3. Rischio limitato – Obblighi di trasparenza
Chatbot, deepfake, sistemi che interagiscono con esseri umani: devi informare l’utente che sta interagendo con un sistema AI (o che il contenuto è generato da AI). Nessuna valutazione di conformità obbligatoria, ma sanzioni se non rispetti la trasparenza.
4. Rischio minimo – Nessun obbligo
Filtri spam, giochi, raccomandatori base. Liberi da obblighi, ma soggetti a codici di condotta volontari.
Cosa fare adesso: la checklist operativa per la compliance
Non aspettare agosto 2026. Ecco i passi concreti da eseguire subito.
Mappatura dei sistemi AI
Inventario di tutti i sistemi di AI che usi, sviluppi o distribuisci. Per ognuno, rispondi a: quale è lo scopo, chi lo usa, quali dati elabora, quali decisioni prende, che impatto ha su persone fisiche.
Strumento utile: il template di documentazione tecnica pubblicato dalla Commissione Europea (link in fondo).
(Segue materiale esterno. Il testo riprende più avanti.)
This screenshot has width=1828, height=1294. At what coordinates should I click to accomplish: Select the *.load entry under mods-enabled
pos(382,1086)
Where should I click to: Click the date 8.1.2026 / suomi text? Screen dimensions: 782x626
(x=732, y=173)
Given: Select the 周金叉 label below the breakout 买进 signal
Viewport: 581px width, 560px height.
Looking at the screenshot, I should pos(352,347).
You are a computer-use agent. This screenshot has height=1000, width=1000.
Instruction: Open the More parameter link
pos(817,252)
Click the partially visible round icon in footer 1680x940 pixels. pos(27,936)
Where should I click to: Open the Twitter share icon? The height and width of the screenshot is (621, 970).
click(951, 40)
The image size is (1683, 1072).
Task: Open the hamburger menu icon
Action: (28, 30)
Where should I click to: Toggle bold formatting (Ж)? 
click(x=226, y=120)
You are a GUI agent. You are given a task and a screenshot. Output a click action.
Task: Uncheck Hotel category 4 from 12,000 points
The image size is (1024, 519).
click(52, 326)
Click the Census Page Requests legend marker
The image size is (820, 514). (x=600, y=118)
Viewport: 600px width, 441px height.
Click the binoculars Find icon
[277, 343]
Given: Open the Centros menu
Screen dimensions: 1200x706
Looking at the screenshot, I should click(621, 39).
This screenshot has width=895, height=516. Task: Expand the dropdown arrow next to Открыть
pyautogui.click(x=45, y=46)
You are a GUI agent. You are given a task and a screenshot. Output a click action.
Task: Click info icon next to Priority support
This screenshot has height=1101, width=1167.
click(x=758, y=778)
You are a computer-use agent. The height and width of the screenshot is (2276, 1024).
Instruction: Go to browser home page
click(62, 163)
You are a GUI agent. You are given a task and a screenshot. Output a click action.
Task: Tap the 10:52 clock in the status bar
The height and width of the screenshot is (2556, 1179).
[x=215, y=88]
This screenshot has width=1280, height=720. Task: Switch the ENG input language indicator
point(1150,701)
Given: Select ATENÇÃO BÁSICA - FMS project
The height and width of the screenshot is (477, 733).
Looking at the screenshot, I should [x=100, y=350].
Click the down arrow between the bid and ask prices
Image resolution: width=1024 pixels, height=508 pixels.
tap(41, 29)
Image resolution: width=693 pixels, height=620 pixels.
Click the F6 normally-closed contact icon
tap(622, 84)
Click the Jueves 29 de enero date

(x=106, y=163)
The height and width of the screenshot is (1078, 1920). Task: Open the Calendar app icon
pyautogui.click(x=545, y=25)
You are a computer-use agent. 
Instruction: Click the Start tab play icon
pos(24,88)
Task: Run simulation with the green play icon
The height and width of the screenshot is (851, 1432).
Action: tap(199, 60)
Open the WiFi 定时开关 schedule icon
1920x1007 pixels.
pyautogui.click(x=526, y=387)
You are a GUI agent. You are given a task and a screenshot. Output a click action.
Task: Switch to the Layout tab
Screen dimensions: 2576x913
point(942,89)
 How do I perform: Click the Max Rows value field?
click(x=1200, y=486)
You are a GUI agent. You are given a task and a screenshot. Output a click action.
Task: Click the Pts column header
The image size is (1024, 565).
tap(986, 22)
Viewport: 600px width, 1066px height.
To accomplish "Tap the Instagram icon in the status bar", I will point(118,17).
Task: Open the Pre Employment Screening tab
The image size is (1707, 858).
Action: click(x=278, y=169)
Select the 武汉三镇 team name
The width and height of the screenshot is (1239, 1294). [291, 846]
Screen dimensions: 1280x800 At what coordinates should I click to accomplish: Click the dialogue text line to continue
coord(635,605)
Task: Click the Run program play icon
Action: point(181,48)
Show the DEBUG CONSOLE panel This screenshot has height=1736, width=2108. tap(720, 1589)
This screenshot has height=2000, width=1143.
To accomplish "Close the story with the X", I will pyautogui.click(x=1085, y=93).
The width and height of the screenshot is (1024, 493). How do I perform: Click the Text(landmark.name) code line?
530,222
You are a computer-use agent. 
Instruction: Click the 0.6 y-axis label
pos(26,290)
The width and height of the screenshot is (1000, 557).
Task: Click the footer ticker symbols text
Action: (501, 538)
Classificazione del rischio
Assegna ogni sistema a una delle quattro categorie. Se è ad alto rischio (Allegato III), verifica se rientra in una delle eccezioni (es. sistemi usati solo per scopi amministrativi non decisionali). In caso di dubbio, considera il caso peggiore: l’onere della prova è su di te.
Analisi del gap
Confronta lo stato attuale con i requisiti dell’AI Act per ciascun sistema. Cosa manca? Documentazione? Sistema di gestione dei rischi? Trasparenza? Competenze del personale (AI literacy)?
Implementazione delle misure
Per i sistemi ad alto rischio: prepara la documentazione tecnica secondo l’allegato IV, implementa un sistema di gestione dei rischi (ciclico), assicura accuratezza e robustezza, garantisci la sorveglianza umana. Se necessario, rivolgiti a un ente notificato per la valutazione di conformità (se il tuo sistema usa biometria o è un dispositivo di sicurezza).
Formazione del personale
Dal febbraio 2025 è obbligatoria l’AI literacy. Organizza corsi per sviluppatori, project manager e decision maker. Non serve certificazione ufficiale, ma devi dimostrare che hai fatto formazione adeguata.
Sanzioni e responsabilità
L’AI Act prevede un sistema di sanzioni a tre livelli:
- Pratiche vietate: fino a 35 milioni di euro o 7% del fatturato globale annuo.
- Violazione di obblighi per sistemi ad alto rischio: fino a 15 milioni o 3% del fatturato.
- Violazione di obblighi di trasparenza: fino a 7,5 milioni o 1% del fatturato.
Attenzione: le sanzioni non sono l’unico rischio. La responsabilità civile per danni causati da sistemi AI è disciplinata dalla proposta di direttiva sulla responsabilità da AI, ancora in discussione. In pratica, se il tuo sistema sbaglia e causa un danno, potresti essere citato in giudizio anche in assenza di violazione dell’AI Act.
Strumenti e risorse utili
Ecco dove trovare documentazione ufficiale e template per partire:
- AI Act – Testo completo e timeline interattiva (artificialintelligenceact.eu)
- Domande e risposte ufficiali della Commissione Europea
- Scheda del Parlamento Europeo sull’AI Act
Noi di Meteora Web abbiamo applicato logiche simili di compliance in progetti di automazione aziendale e piattaforme dati. Se hai bisogno di una mano a mappare i tuoi sistemi o a redigere la documentazione tecnica, contattaci.
In sintesi – cosa fare adesso
- Immediato: forma il personale sull’AI literacy e blocca le pratiche a rischio inaccettabile.
- Entro 3 mesi: completa la mappatura e classifica ogni sistema AI in uso.
- Entro 6 mesi: per i sistemi ad alto rischio, inizia la documentazione tecnica e il sistema di gestione rischi.
- Entro agosto 2026: tutti i sistemi ad alto rischio devono essere conformi.
- Monitora: la Commissione Europea pubblica guide e standard armonizzati in aggiornamento continuo.
L’AI Act non è un ostacolo. Se gestito bene, è un vantaggio competitivo: clienti e partner sanno che il tuo prodotto è sicuro, trasparente e affidabile. Inizia subito, perché il tempo è la risorsa più scarsa.